Anger Can Help People Understand Your Dissatisfaction
Are you the kind of person that restricts saying things incase you upset someone? You keep your frustration and feelings to yourself for fear of being disliked or creating upset? Seek A Therapy founder also used to be like that. For many, many years, people would not know he was unhappy.
The founder’s method was to try and let what people say to him go over his head. Like water off a duck’s back, and not let it affect him.
This was the wrong thing to do, he should have made his unhappiness clear.
The truth is, although we try not to be affected by other peoples comments we can’t help but be so.
If you keep it within it will only fester in your own mind and heart. It is important to let it out, but letting it out in a positive way through action, exercise or making change happen.
Anger if reflected on, can help you understand what you don’t want in life and improve your assertive nature.
The Fragility Of Anger As An Emotion
Anger is really like a fire. If you keep it in a controlled environment, such as in a fireplace, it can keep you warm. But if you let it out of the controlled space and give it oxygen it can grow out of control. The fire then turns into a full on blaze that will turn into fully blown rage.
It is when anger turns into rage that anger becomes very bad for you.
It is at this point you can become a danger to yourself and others as you begin to lose control of your ability to reason.
When Angry, Learn To Walk Away
When you notice your anger building into rage learn to walk away. No matter what is being done to provoke you to act upon your anger. It takes a strong person to walk away from someone or something who has upset you to such high levels of anger in your body.
Once you walk away you must find a quiet space. Close your eyes and slow your breathing down.
Once the anger has subsided then you can confront the person or thing that has upset you.
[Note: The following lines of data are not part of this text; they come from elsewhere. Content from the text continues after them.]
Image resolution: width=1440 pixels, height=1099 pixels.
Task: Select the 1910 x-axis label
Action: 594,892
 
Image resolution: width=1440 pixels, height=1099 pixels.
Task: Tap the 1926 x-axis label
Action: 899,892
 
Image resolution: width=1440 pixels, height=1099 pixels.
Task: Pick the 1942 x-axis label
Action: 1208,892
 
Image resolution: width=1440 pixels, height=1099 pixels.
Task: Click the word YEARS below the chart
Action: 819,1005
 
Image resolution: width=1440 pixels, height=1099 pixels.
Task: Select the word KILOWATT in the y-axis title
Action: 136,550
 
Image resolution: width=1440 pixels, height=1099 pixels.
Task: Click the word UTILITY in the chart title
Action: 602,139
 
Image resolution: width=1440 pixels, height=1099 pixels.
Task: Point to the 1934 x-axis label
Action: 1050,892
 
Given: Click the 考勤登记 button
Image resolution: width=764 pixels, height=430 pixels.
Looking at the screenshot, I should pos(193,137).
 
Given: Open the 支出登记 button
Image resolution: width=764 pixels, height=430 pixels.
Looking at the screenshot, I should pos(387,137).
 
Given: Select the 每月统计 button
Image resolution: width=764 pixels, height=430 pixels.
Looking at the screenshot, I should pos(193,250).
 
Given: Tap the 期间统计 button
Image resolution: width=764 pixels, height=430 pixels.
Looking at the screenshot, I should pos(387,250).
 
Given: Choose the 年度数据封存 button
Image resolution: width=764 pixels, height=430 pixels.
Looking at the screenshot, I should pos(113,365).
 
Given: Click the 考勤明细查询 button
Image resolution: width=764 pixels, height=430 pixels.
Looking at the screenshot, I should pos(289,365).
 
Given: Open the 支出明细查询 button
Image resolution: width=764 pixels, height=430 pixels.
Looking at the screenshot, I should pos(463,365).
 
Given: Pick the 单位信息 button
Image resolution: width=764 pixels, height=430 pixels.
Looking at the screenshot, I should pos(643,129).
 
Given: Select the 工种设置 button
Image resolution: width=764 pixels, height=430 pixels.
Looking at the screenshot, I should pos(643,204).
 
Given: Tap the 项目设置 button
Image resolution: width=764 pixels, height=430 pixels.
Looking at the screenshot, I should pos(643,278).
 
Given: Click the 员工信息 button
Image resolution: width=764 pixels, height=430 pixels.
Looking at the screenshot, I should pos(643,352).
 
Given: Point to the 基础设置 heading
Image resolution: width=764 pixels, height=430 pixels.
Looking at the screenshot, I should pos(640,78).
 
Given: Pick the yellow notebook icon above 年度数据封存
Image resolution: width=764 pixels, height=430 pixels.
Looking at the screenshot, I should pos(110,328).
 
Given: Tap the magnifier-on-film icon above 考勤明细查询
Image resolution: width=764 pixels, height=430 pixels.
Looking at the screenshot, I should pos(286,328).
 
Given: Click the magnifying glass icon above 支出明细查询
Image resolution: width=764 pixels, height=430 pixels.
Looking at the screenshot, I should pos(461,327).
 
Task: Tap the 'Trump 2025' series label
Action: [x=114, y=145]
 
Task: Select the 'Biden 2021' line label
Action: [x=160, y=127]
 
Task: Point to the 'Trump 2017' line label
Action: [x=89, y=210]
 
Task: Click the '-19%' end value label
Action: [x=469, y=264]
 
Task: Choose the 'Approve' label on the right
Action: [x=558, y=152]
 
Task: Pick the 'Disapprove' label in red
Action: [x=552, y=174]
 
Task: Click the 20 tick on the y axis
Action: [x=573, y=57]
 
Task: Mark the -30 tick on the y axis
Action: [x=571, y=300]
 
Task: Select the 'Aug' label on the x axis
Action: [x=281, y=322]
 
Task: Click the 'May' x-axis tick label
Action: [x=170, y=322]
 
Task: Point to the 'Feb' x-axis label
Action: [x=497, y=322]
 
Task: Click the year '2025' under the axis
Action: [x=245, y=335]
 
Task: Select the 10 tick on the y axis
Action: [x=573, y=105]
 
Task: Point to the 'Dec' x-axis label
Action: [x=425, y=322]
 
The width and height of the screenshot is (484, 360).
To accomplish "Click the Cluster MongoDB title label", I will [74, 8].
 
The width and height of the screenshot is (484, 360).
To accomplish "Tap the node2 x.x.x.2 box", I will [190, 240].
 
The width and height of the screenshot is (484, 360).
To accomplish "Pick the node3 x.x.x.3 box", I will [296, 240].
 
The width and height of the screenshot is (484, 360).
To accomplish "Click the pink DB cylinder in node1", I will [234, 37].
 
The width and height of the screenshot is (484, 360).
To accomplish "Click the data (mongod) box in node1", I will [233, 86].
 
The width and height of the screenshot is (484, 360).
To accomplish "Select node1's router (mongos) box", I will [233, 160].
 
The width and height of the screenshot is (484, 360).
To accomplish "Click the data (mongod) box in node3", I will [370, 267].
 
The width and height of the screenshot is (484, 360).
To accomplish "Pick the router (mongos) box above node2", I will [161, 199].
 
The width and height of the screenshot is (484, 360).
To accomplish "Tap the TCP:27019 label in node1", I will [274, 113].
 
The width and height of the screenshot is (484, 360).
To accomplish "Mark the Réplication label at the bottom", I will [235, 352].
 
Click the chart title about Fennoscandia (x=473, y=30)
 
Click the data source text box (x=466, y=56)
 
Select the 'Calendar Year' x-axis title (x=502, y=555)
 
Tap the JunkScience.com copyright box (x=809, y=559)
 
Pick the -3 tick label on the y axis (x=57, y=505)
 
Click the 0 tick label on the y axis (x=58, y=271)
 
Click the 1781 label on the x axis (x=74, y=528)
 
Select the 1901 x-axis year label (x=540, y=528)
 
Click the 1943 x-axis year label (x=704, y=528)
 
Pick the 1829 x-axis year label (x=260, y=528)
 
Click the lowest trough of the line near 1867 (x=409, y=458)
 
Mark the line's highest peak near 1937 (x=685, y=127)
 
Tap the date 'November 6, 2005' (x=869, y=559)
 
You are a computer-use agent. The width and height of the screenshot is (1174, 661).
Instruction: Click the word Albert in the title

NEVER have a discussion when in rage. You will only regret what you say or do in the future.
Walk Away When Angry, keep cool but use anger to help you to construct an argument.
Getting Angry Can Be Insightful For You
When we get angry and we have finished our argument we can become more reflective. We ask ourselves ‘why did i get so angry?’ and ‘how should I have really reacted to the problem?’ etc.
Being angry sometimes allows us to reflect on ourselves and situations. It can help make us more assertive, improve our personalities and learn from mistakes of the past.
So Is Anger Ever Good For You?
“The man who is angry at the right things and with the right people, and further, as he ought, when he ought, and as long as he ought, is praised.”
Anger, although deemed very negative because you get worked up and upset, can mostly be positive.
Anger allows you to stand up for yourself and is important part of being human. If you do not express yourself and your disappointments to people when they intentionally or unintentionally anger you you will only hurt yourself and make yourself more upset in the long run.
I think the important message from anger is to learn to be more confrontational and assertive with people and situations. Whilst doing this, it is important to be aware of remaining in control of your emotions.
Once you master anger, it can be a great tool for creating positive change.
Even so, going around with a face like thunder and expecting good things to happen won’t happen.
Remember to smile and keep a light heart in life. Be the kind and loving soul that people want to be around.
When anger does arise, don’t suppress it. Know it is not a bad thing but it is an emotion to let you know something is not right. Action needs to be taken to restore peace and harmony to your soul. If you need help analysing your anger possibly speak with a therapist such as a counsellor.
Remember, some of the greatest people in history have become angry to create change. A few examples are Nelson Mandella, Gandhi & Martin Luther King. Albeit it, peaceful protestors, but it would have been controlled anger that helped them make change happen.
Have you ever felt that anger has helped you or do you feel that anger is actually a bad thing?